Set of tasks >>
**a.** Rewrite the part of the firefighter health article that opens with "One of the firefighters" and closes with "join this study.", swapping "battalion chief" for "fire captain".
**b.** Extend the article on firefighter heart attack and cancer research by writing the next part after its final sentence.

The reality is the number one killer of firefighters isn’t the fires they fight. It’s heart attacks
“Firefighters have an increased risk of cancer and heart attacks over and above the rest of the population,” said John Drengenberg with Underwriters Laboratories.
Cancer has also plagued the Rockford Fire Department, taking the life of LT. Kelli Ingardona in 2010. She was just 45. Untimely deaths are fueling a new study. Researchers from Underwriters Laboratories in Northrbook Illinois, the National Institute for Occupational Safety and Health and the University of Illinois in Champaign are on a mission to find out why firefighters are 100 times more likely to have a heart attack, and 200 percent more likely to get cancer.
“This research is the first time it’s been done. It’s groundbreaking research,” said Drengenberg.
Over the course of a month, real firefighters are put to the test doing their job. But it’s not their skills being tested. It’s their bodies.
“We’re having them put out a fire and then we’re having them compare their temperature, their heart rate, skin swabs things of that type to see just what might have changed,” said Drengenberg.
It’s an extensive test, which means it needs extensive help. 17 fire departments, 36 firefighters and dozens of researchers are part of it. One of those researchers is from Freeport.
“I have a lot of friends and family in Freeport, a lot of relatives and if we can bring anything back that improves our department a little bit,” said Richard Kesler, a research scientist on the study. “If we can make just a one percent difference anywhere, then it’s totally worth everything we do.”
13 WREX was invited to watch the test from the start with a controlled burn. As soon as the firefighters job is done, it’s into the lab for testing.
“On the human, we’re really trying to look at how the chemical exposures are getting into the breath, the blood and the urine,” said Denise Smith, a research scientist with the Illinois Fire Service Institute.
One of the firefighters part of this study is Matthew Haerter, a battalion chief for the City of Kenosha. He recently lost a close friend and fellow firefighter to cancer fueling his decision to join this study.

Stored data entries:
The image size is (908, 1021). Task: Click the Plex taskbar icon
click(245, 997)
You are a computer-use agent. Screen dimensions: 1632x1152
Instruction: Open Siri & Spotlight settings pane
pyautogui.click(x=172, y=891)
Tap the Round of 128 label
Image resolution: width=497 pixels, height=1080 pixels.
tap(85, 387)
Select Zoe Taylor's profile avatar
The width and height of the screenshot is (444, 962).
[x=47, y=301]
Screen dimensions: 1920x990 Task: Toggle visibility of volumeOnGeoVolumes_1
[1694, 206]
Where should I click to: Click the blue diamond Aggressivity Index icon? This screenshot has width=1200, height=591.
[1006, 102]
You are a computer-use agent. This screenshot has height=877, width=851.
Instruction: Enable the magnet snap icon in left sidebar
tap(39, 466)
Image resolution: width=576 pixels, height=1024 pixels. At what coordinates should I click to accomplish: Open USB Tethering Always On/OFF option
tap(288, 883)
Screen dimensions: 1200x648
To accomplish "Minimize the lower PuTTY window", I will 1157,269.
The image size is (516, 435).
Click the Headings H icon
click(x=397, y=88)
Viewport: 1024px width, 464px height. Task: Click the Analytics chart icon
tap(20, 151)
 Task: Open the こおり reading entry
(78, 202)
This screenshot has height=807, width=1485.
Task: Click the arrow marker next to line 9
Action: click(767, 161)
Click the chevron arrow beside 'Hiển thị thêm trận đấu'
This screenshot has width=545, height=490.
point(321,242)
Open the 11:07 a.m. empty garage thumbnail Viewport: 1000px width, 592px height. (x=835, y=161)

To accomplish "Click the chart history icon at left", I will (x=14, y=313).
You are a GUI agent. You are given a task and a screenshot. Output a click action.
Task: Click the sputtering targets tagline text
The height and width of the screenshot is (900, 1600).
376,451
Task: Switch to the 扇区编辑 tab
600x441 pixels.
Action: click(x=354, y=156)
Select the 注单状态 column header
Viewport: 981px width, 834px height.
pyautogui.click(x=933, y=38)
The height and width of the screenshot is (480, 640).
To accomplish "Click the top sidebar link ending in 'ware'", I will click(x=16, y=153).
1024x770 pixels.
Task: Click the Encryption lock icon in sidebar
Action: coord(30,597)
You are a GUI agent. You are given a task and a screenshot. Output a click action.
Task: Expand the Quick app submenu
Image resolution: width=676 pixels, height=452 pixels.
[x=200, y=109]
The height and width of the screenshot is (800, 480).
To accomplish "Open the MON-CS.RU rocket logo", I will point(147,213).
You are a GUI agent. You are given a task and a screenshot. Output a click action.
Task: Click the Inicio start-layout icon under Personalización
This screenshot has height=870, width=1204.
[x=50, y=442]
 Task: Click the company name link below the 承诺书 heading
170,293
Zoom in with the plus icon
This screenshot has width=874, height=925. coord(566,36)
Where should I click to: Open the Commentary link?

Answer section >>
**a.**
One of the firefighters part of this study is Matthew Haerter, a fire captain for the City of Kenosha. He recently lost a close friend and fellow firefighter to cancer fueling his decision to join this study.

**b.**
“It was a no brainer for me, I was very, very excited and I cannot possibly express how amazing this research is,” said Haerter.
He’s swabbed, poked and prodded for a good 20 minutes. And he’ll be monitored for the next 12 hours. There are plenty of theories as to why firefighters face serious health consequences. During a fire, chemicals from burning materials can fill a structure quickly. But that’s not new information, and firefighters have taken steps to protect themselves from those chemicals.
“Firefighters have long known that they need to protect their respiratory airway, and hence they wear their turnout gear. But now we’re beginning to realize that dermal exposures also carry health risk,” said Smith.
“Heart attacks could be the result of anything from high blood pressure to other bodily situations. And the fact is everything you encounter in a fire could impact on the heart attack rate. Our hope is we can lower both the cancer risk and the heart attack risk,” said Drengenberg.
Whatever answers the research shows won’t come in time for Terrance Freeman, Kevin McIntyre or Kelli Ingardona. But they’re still answers Lawanda Freeman wants to know.
“Hopefully this research will come up with something that will help the guys because I’m a firefighters wife for life, so I support them 100%. I will always support Rockford Fire. They supported me, they still support me,” she said. “We lost a good man November 22, 2009, a wonderful man.”
Her hope is with this research, no firefighters’ wives will ever have to lose another man like him again.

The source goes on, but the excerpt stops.